We walked back through the living room; my eyes had darted in every direction as I searched for something. I didn’t know what I had hoped to find, but I’d know it when I found it. You pulled me back down the hall. I stopped at the first door and you allowed me to pause. My hand ran slowly down the smooth wooden door.
“My room,” you said, and pushed the door open easily.
Inside, my eyes had seen a simple cot and nothing else. No dresser to keep clothes, no night stand beside to hold your personal things – just a simple cot with a simple white blanket on it. Yet again, a simple wood-burning stove was all that was used for warmth and that realization that there had probably been no other heat source in the whole house sent shivers down my spine.
The door closed and you pulled me to the next door. You paused, your eyes scanned my face looking for a sign of something I wasn’t sure you saw.
“We’ll wait on the tour of this room.” You spoke lightly.
You tried to walk again but I pulled against your grip and refused to move until you stopped hiding things from me.
“I’m not a child, I’m not so easily broken. If you want me to trust you then you have to start being honest with me, tell me things.”
You nodded and pulled a key from your pocket to unlock the door. It was another bedroom, but this one was more filled – more real. The bed was directly across from the door and had large posts on each corner that curved up to meet directly in the middle. A large dresser and even a rug decorating the floor had also caught my eye.
“Go ahead,” you said as I started to take a step into the room but paused.
I moved to the dresser and slowly opened the top drawer. Inside were white cotton panties, the same as what I’d been wearing. I frantically closed the drawer and opened the next, more clothes – the same pants that time. The next held men’s clothes, exactly like you’d been wearing – jeans, white shirts, boxers.

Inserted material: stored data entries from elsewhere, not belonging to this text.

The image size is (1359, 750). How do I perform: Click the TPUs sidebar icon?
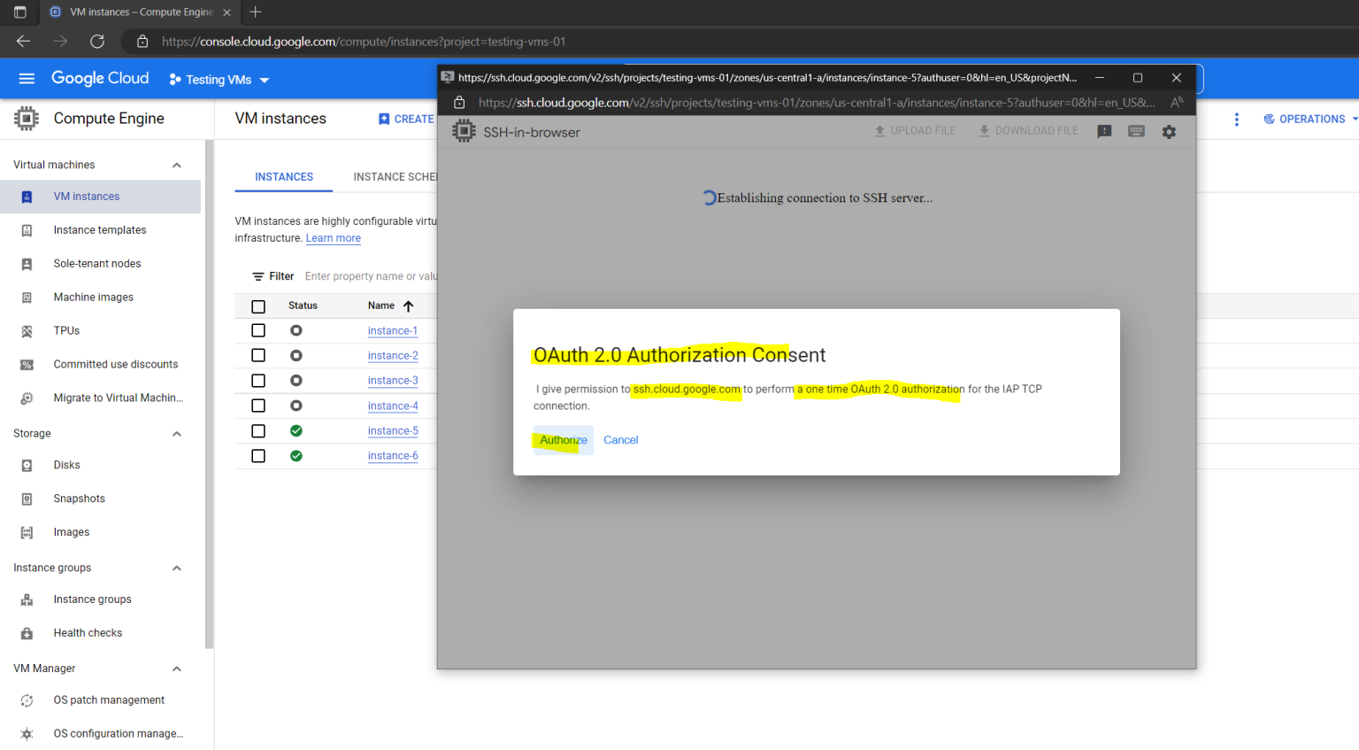pos(27,330)

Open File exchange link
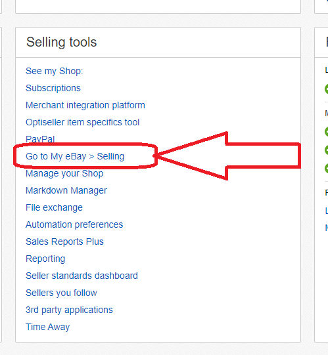click(54, 207)
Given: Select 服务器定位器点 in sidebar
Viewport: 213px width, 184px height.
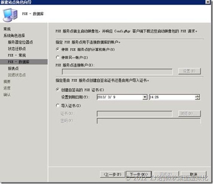Looking at the screenshot, I should [x=20, y=42].
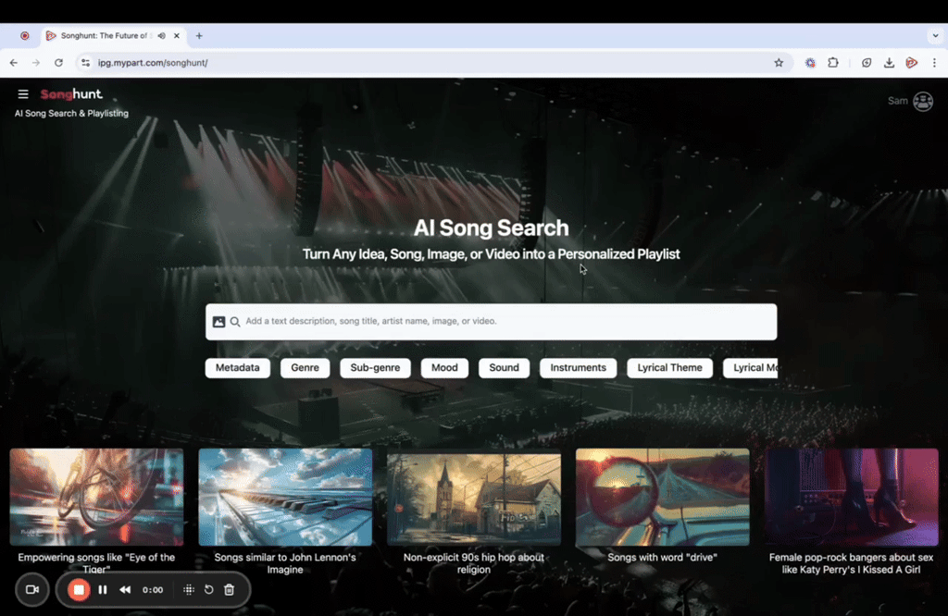Click the image upload icon inside the search bar
Screen dimensions: 948x616
[217, 321]
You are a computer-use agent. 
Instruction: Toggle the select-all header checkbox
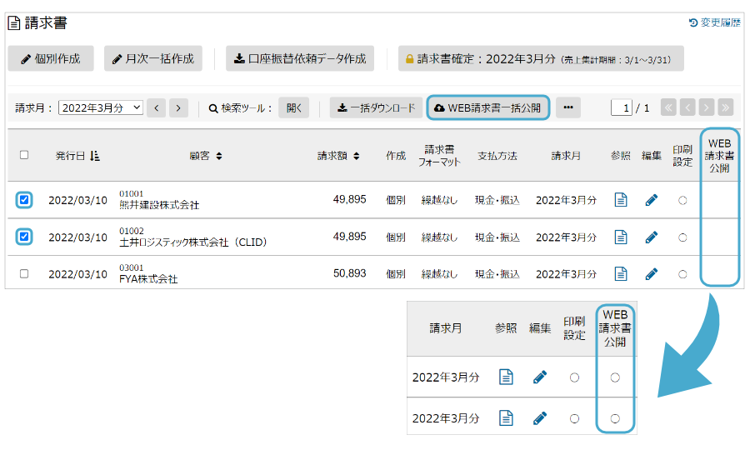(24, 155)
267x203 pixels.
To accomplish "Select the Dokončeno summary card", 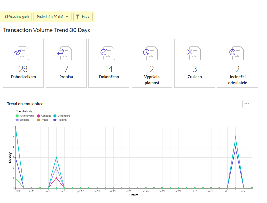I will click(x=109, y=63).
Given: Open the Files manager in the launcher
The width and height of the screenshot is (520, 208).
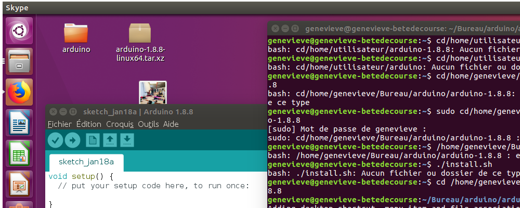Looking at the screenshot, I should (x=19, y=61).
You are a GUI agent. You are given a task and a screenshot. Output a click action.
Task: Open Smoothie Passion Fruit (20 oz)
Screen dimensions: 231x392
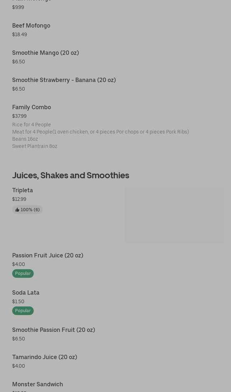click(53, 330)
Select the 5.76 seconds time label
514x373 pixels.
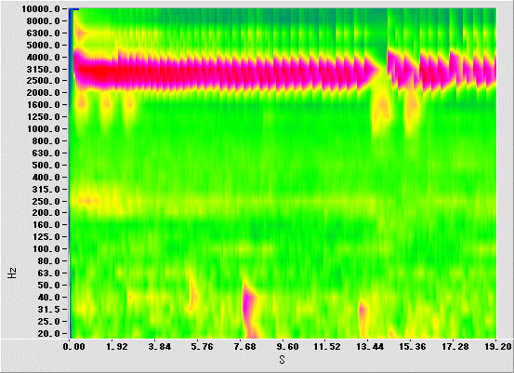pos(202,347)
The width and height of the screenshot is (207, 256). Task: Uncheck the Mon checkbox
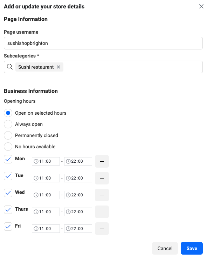tap(8, 159)
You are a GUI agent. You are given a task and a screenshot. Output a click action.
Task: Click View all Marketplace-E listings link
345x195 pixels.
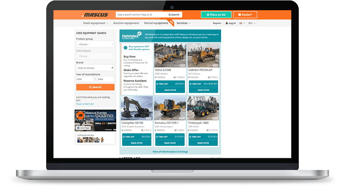tap(170, 151)
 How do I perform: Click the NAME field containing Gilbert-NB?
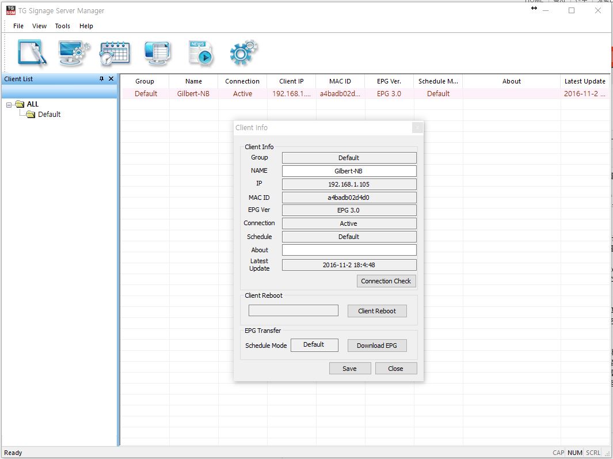tap(349, 171)
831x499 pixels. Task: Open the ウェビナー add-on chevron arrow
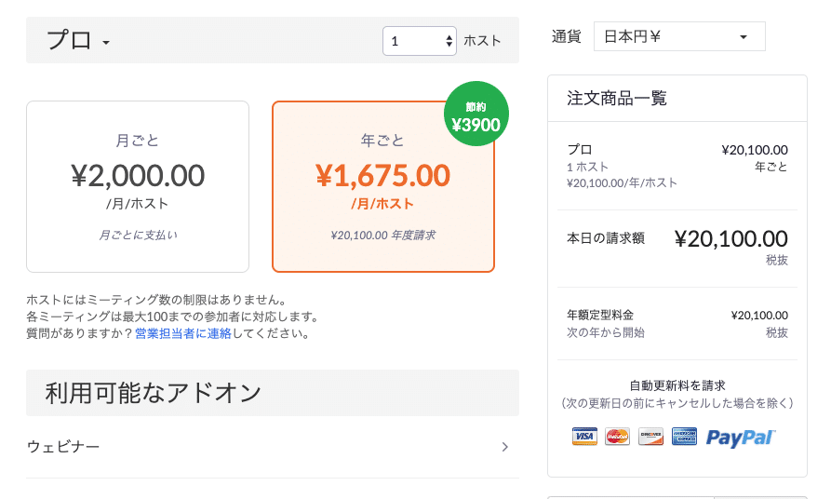[505, 447]
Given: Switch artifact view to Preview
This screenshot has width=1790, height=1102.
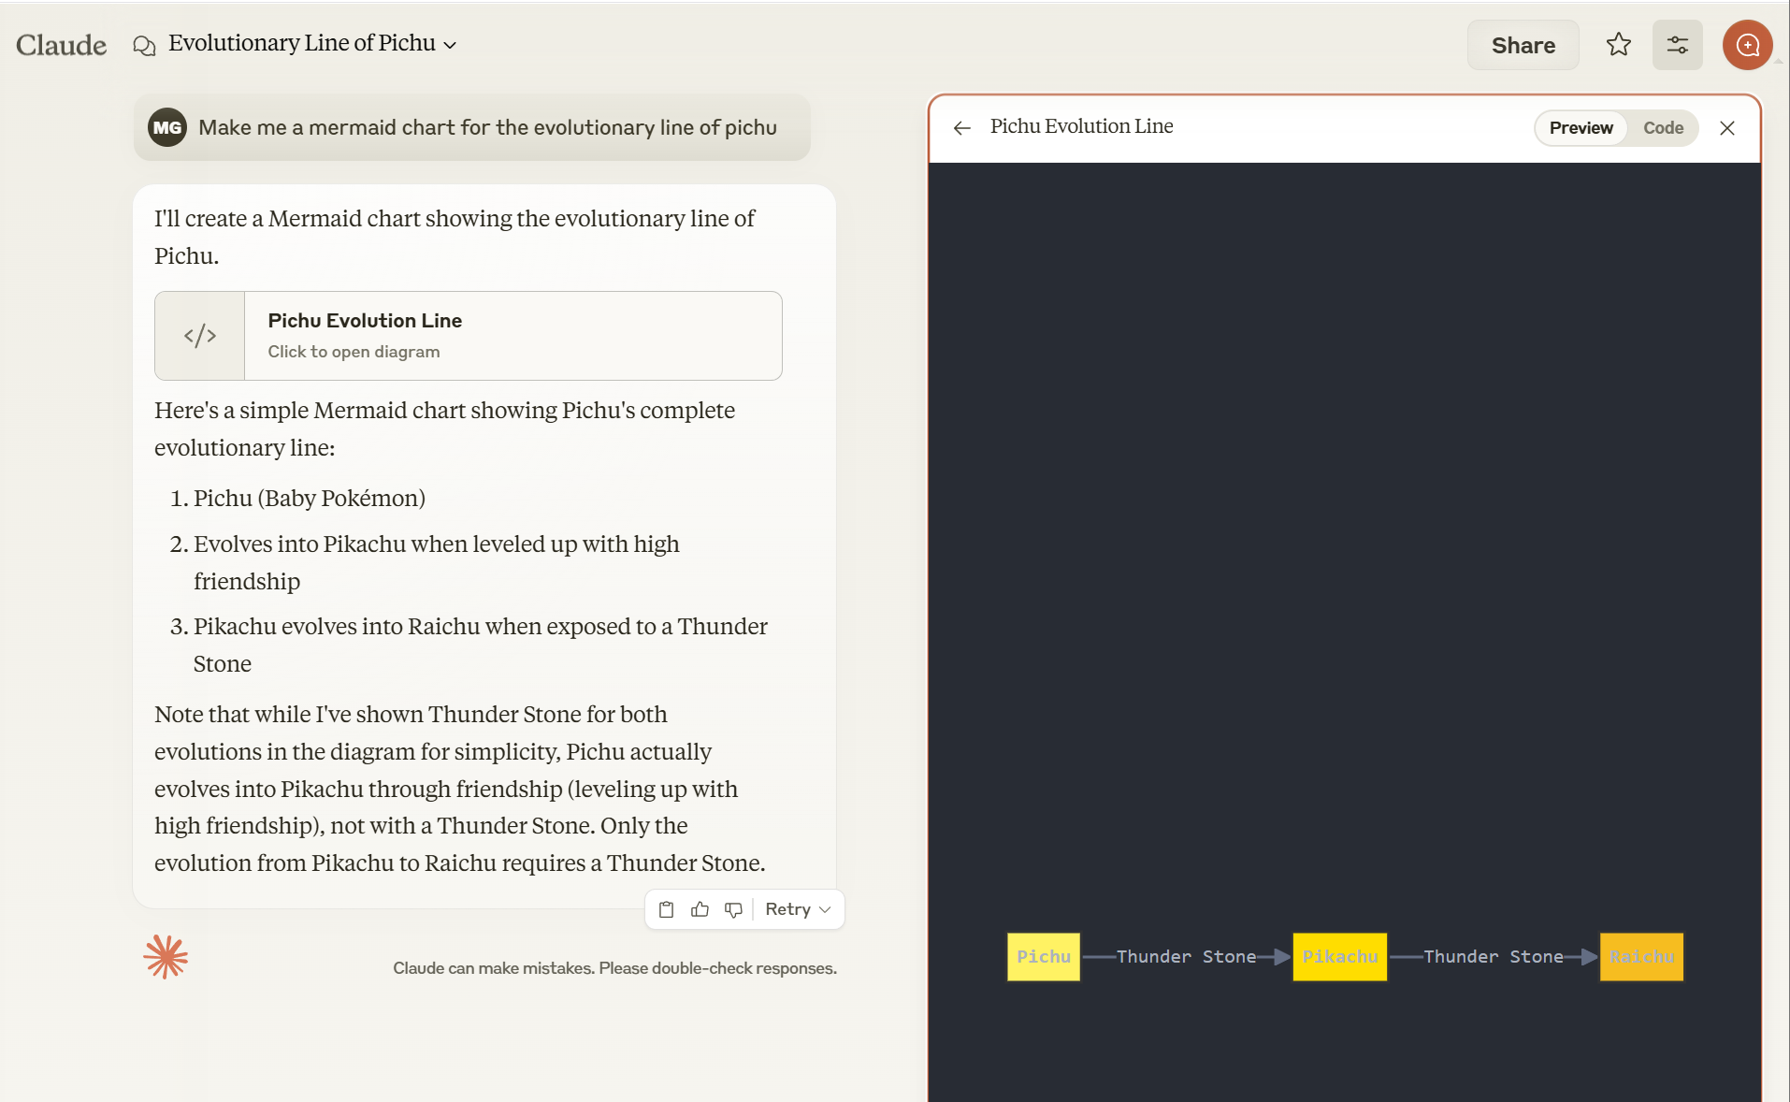Looking at the screenshot, I should click(1581, 128).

Looking back at you, I could see the concern on your face. You opened your mouth to speak but closed it back without uttering a word. I moved toward the bed, everything looked new, fresh. No one had slept on this bed, I knew it, deep in my bones knew it had been unmarred.
“One day this will be our room, when you are ready and not a minute before.”
I shook my head. “No!” I yelled at you.
You didn’t say anything, you simply dipped your head and stared at the soft rug that took up the space between us.
“My parents will look for me.”
You nodded.
“They have money, they know people. They won’t give up until they find me.”
You nodded again, still not looking up to meet my eyes.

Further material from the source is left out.